RECORDS PROVIDED:

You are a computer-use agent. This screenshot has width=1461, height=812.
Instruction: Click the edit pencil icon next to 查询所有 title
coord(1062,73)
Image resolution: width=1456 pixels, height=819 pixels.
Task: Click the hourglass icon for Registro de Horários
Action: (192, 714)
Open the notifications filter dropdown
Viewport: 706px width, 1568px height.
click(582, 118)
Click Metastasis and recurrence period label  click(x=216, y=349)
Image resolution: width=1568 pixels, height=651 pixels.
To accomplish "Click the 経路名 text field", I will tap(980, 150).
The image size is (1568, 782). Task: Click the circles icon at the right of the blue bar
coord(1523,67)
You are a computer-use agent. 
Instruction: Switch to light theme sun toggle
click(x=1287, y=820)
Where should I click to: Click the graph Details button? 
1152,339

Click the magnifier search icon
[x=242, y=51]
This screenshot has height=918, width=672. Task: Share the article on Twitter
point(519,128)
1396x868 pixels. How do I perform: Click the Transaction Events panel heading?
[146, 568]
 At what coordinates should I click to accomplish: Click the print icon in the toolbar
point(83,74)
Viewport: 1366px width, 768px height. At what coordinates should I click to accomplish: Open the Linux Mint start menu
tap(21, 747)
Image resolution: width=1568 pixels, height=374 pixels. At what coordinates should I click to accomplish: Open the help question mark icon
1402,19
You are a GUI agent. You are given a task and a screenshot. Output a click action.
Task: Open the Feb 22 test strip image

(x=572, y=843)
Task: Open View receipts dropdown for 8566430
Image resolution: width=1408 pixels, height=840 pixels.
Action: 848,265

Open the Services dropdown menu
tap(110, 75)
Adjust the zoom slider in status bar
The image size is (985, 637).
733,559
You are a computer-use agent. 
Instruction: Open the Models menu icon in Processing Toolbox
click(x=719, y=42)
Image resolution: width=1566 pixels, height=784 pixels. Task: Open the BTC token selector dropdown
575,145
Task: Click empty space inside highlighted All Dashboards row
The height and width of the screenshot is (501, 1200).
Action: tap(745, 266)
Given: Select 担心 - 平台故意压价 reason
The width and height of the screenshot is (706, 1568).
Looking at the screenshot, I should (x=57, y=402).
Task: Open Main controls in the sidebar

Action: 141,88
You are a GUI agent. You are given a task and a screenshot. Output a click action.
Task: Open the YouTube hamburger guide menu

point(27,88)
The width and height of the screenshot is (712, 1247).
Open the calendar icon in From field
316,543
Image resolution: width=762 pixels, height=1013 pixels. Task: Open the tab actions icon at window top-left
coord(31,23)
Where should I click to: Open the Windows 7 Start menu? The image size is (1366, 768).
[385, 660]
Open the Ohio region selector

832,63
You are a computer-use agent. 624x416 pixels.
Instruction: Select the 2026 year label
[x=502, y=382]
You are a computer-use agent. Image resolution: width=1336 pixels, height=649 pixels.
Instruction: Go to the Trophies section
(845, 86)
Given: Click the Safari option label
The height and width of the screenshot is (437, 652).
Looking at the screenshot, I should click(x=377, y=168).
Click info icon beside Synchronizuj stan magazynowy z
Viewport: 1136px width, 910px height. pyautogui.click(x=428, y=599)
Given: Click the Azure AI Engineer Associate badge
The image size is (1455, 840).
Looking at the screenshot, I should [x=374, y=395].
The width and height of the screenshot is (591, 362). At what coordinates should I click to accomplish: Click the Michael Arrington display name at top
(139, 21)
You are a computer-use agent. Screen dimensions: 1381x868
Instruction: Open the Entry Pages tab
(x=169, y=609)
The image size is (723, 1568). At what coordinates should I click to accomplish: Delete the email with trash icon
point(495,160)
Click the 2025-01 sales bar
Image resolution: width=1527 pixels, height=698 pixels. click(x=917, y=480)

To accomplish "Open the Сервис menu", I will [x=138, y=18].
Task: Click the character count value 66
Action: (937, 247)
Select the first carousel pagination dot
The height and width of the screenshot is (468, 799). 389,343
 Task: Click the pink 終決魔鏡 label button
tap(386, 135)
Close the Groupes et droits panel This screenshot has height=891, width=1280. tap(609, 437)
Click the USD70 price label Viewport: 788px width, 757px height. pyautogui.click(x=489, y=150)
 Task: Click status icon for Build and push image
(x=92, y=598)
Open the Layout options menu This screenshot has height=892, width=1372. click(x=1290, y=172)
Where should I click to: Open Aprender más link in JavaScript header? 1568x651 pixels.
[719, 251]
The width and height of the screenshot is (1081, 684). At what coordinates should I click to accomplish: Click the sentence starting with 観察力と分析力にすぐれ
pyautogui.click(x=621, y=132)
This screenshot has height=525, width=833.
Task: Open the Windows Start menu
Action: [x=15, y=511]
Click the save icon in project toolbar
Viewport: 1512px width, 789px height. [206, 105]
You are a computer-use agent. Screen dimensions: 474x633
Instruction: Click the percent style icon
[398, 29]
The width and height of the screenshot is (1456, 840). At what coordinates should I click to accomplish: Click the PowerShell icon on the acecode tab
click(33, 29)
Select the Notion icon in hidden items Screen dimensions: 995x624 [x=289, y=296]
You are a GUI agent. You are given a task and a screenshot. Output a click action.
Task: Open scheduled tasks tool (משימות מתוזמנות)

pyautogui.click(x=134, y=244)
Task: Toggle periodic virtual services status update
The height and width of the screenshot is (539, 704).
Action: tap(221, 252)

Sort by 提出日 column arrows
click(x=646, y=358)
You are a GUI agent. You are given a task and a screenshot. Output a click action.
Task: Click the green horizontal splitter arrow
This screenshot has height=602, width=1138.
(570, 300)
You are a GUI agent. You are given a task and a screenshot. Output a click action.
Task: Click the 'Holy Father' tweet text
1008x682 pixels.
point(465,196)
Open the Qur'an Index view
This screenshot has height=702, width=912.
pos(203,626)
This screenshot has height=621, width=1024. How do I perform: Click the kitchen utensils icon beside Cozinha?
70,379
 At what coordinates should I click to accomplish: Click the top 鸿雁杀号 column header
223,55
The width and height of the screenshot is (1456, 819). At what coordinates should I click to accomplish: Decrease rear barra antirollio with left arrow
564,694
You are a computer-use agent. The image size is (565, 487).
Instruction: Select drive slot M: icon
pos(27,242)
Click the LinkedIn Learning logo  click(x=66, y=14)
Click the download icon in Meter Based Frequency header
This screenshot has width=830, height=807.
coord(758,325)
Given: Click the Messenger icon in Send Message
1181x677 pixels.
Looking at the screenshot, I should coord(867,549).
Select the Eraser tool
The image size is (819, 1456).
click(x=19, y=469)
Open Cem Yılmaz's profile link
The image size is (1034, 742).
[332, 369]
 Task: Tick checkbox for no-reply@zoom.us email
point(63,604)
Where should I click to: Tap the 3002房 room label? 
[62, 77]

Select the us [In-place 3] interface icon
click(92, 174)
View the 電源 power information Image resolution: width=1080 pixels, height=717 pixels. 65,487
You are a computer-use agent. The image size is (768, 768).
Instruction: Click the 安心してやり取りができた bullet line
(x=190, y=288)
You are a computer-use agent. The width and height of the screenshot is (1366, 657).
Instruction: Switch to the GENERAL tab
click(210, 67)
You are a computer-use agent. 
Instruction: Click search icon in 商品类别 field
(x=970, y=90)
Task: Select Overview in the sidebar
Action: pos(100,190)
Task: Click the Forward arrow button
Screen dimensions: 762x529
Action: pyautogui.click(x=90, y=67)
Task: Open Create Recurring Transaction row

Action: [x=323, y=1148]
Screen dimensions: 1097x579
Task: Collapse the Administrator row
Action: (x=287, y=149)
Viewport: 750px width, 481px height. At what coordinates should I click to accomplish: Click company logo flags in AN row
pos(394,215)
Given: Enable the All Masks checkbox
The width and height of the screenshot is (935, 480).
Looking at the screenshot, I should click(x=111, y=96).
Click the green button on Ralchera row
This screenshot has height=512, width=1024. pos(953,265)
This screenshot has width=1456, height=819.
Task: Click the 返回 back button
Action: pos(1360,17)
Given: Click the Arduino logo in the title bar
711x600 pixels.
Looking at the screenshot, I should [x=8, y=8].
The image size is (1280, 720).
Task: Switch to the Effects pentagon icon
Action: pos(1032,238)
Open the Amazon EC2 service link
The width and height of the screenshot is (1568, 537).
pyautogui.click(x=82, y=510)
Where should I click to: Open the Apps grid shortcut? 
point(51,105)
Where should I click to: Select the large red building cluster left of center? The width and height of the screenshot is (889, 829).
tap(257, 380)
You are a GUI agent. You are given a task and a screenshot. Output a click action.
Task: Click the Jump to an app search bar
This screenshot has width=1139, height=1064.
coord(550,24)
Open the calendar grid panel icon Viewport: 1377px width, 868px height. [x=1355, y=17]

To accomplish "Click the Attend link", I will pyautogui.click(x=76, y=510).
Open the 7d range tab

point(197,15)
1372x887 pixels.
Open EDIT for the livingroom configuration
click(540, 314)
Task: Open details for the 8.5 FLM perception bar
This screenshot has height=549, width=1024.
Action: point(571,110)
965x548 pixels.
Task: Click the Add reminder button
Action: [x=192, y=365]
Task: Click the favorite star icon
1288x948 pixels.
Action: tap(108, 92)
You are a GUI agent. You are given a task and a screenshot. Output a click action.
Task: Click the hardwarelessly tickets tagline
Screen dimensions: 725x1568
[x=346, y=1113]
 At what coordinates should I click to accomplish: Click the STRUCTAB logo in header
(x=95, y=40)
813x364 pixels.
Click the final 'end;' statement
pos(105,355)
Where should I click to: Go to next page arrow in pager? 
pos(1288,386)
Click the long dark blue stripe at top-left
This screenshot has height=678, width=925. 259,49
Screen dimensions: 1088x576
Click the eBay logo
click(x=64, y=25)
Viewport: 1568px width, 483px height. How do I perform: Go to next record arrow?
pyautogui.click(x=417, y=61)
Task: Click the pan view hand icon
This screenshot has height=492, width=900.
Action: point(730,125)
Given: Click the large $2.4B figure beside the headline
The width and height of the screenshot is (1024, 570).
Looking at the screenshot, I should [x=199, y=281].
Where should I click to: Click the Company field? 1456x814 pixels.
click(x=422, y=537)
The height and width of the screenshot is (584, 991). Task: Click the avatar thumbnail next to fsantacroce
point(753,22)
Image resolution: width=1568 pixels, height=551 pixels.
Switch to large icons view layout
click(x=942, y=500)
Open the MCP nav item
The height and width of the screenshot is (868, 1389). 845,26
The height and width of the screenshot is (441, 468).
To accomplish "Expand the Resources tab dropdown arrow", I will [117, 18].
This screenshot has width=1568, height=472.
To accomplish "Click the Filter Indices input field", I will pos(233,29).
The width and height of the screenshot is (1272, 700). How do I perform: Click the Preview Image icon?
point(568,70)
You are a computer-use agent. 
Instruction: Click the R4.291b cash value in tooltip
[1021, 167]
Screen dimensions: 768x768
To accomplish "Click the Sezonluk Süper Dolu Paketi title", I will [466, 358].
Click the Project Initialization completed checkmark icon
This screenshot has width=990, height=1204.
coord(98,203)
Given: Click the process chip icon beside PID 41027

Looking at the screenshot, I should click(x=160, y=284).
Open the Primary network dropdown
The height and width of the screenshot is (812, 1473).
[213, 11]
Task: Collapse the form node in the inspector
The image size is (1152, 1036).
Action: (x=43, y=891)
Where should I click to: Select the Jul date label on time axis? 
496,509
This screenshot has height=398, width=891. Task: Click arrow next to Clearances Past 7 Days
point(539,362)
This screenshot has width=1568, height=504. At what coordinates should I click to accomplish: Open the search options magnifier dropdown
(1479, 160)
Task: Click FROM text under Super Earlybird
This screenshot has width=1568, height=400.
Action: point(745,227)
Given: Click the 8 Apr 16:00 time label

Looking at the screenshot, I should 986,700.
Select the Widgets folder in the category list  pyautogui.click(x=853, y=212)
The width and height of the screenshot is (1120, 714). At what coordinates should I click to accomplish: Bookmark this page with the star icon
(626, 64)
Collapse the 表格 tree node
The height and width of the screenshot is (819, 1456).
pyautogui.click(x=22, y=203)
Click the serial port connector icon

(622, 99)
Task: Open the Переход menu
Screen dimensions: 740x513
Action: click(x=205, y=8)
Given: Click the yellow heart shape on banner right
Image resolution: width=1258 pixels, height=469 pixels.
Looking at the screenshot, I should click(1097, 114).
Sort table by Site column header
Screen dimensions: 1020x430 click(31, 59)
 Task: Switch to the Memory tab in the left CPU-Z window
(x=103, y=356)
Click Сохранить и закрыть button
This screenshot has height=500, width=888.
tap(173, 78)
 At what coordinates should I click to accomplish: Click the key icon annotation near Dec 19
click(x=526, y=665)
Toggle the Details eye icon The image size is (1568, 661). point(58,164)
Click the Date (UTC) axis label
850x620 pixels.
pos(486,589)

WHAT THE TASK ASKS:
Format the lines from the one containing "1396x868 pixels. How" through the one containing "Action: tap(745, 266)", inclusive, as a Markdown table with the columns Row and Line. Skip blank lines and number each remaining line in order.

SOLUTION:
| Row | Line |
|---|---|
| 1 | 1396x868 pixels. How do I perform: Click the Transaction Events panel heading? |
| 2 | [146, 568] |
| 3 |  At what coordinates should I click to accomplish: Click the print icon in the toolbar |
| 4 | point(83,74) |
| 5 | Viewport: 1366px width, 768px height. At what coordinates should I click to accomplish: Open the Linux Mint start menu |
| 6 | tap(21, 747) |
| 7 | Image resolution: width=1568 pixels, height=374 pixels. At what coordinates should I click to accomplish: Open the help question mark icon |
| 8 | 1402,19 |
| 9 | You are a GUI agent. You are given a task and a screenshot. Output a click action. |
| 10 | Task: Open the Feb 22 test strip image |
| 11 | (x=572, y=843) |
| 12 | Task: Open View receipts dropdown for 8566430 |
| 13 | Image resolution: width=1408 pixels, height=840 pixels. |
| 14 | Action: 848,265 |
| 15 | Open the Services dropdown menu |
| 16 | tap(110, 75) |
| 17 | Adjust the zoom slider in status bar |
| 18 | The image size is (985, 637). |
| 19 | 733,559 |
| 20 | You are a computer-use agent.  |
| 21 | Instruction: Open the Models menu icon in Processing Toolbox |
| 22 | click(x=719, y=42) |
| 23 | Image resolution: width=1566 pixels, height=784 pixels. Task: Open the BTC token selector dropdown |
| 24 | 575,145 |
| 25 | Task: Click empty space inside highlighted All Dashboards row |
| 26 | The height and width of the screenshot is (501, 1200). |
| 27 | Action: tap(745, 266) |